On that walk it seemed that history flowed around our every step, from Chaucer’s Canterbury pilgrims to Hawksmoor’s churches and Iain Sinclair’s Scarlet Tracings, and every view held within it the dynamic interaction of the city and the creative spirit.
Stories jostle and elbow each other, as tightly packed as the buildings, creating a narrative that interweaves the centuries. Eliot’s crowd that ‘flowed over London Bridge’; ‘Nancy’s steps’ (from Dickens’ Oliver Twist) just on the west side of the same bridge; Southwark Cathedral, wherein lies the tomb of John Gower, the ‘father’ of English poetry; the reconstructed Globe Theatre, and then Southwark Bridge - on the original iron bridge, designed by John Rennie, Amy Dorrit (from Dickens’ Little Dorrit) turns down John Chivery’s proposal of marriage.
By Blackfriars, with its series of columns crossing the Thames, totemic remnants of the earlier bridge, we had the shape of the book we wanted to create: A history of writing in London, seen through the prism of geography.
The book is arranged by district and designed to enable the reader to find buildings and places intimately associated with the writers, poets and dramatists who have lived and worked in the capital.
This is a vast, enlivening subject, and of necessity we have had to be selective. Nevertheless we have sought to be as inclusive as possible, and feature a wide spectrum of writing over the past 700 years.
We begin at the centre with Westminster, the seat of government, and the City, the centre of finance and commerce.

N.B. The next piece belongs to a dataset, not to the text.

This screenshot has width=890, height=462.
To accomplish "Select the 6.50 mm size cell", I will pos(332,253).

And from the historical centre, we move outwards to explore the development of the city; how the city has influenced successive generations of writers; and how those writers have incorporated elements of the city within their work.

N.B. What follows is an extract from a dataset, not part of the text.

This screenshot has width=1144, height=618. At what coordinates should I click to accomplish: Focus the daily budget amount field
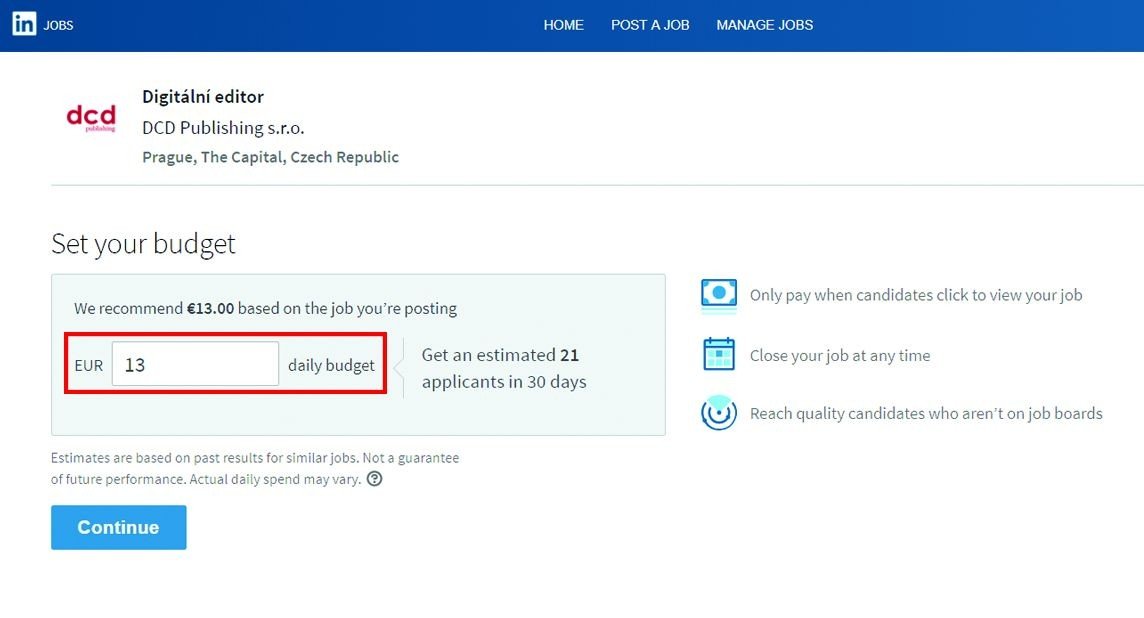point(195,365)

Our aim has been to trace and bring to life the flow of ideas, and the friendships and rivalries played out in coffee houses, pubs and clubs across the city as succeeding generations confront the challenges of life, art, and the blank page.
There is no better way to discover the city than on foot and each of the maps has been designed to cover an area that can comfortably explored in a day. We hope that this guide will lead you back to favourite authors, and spur you on to new discoveries.